I - A afirmação da irrecorribilidade da decisão do pedido de escusa tem em vista a interposição de recursos ordinários, não vedando o recurso de constitucionalidade, nem o recurso extraordinário para fixação de jurisprudência. O âmbito de previsão e aplicação da norma é restrito aos recursos ordinários. Relativamente à admissibilidade do recurso extraordinário para fixação de jurisprudência valem as regras ou princípios gerais e as normas específicas desse recurso.

II - O recurso extraordinário para fixação de jurisprudência, de carácter normativo, destina-se a fixar critérios interpretativos uniformes com a finalidade de garantir a unidade do ordenamento penal e, com isso, os princípios de segurança, da previsibilidade das decisões judiciais e a igualdade dos cidadãos perante a lei.

Decisão Texto Integral:


Processo n. º 613/95.0TBFUN-A.L1-C.S1

Acordam, em conferência, no Supremo Tribunal de Justiça:

I.

1. AA, interpõe recurso extraordinário para fixação de jurisprudência do acórdão do Tribunal da Relação de Lisboa proferido em 06.06.2019, por se encontrar em oposição com o acórdão proferido pelo Supremo tribunal de Justiça, no âmbito do processo n.º 49/00.3JABRG.G1 de 11.11.2010.

2. Apresenta as seguintes conclusões (transcrição):

a) O presente recurso por "Oposição de Acórdãos" é, demonstradamente, tempestivo, observando o disposto no art° 438° do CPPenal.

b) Em ambos os Acórdãos se decidiu a mesma questão fundamental de direito - a verificação, ou não, da existência de motivo "grave e sério" que justifique o deferimento excepcional de pedido de escusa de Magistrado Julgador em processo penal, nos termos do n° 1., do art° 43° do CPPenal, sem violação do n° 9., do art° 32° da CRP quer confere ao arguido a garantia do Juiz natural.

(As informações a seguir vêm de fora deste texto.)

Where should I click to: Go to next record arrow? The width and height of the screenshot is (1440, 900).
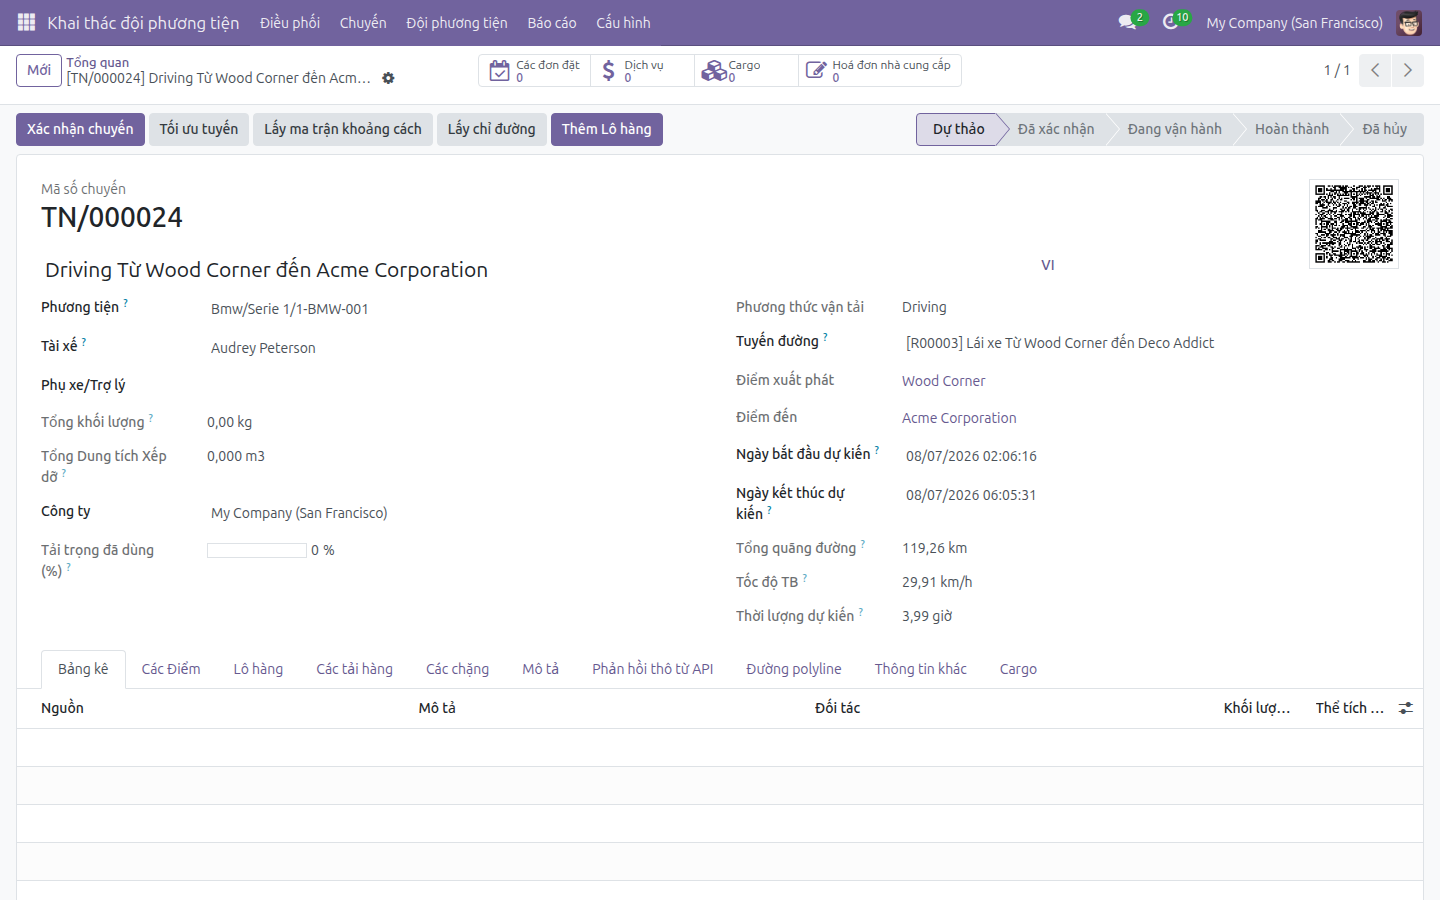point(1407,70)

c) O Acórdão recorrido considerou que uma mera relação de arrendamento - Juiz arrendatário e arguido senhorio - constituía, nos termos do n° 1., do art° 43° do CPPenal, motivo "grave e sério" para justificar o deferimento do pedido de escusa da Meritíssima Juíza julgadora e o excepcional afastamento do juiz natural que integra as garantias constitucionais do arguido, asseguradas, neste caso, pelo citado n° 9., do art° 32° da CRP.

d) O Acórdão fundamento, perante motivo bem mais relevante, a todos os títulos - a proximidade decorrente de relação profissional e pessoal, de funcionário judiciário - arguido - e Juíza julgadora - não constituía motivo suficientemente sério e grave conforme o exigido no n° 1., do art° 43° do CPPenal, sob pena de ofensa do n° 9., do art° 32° da CRP.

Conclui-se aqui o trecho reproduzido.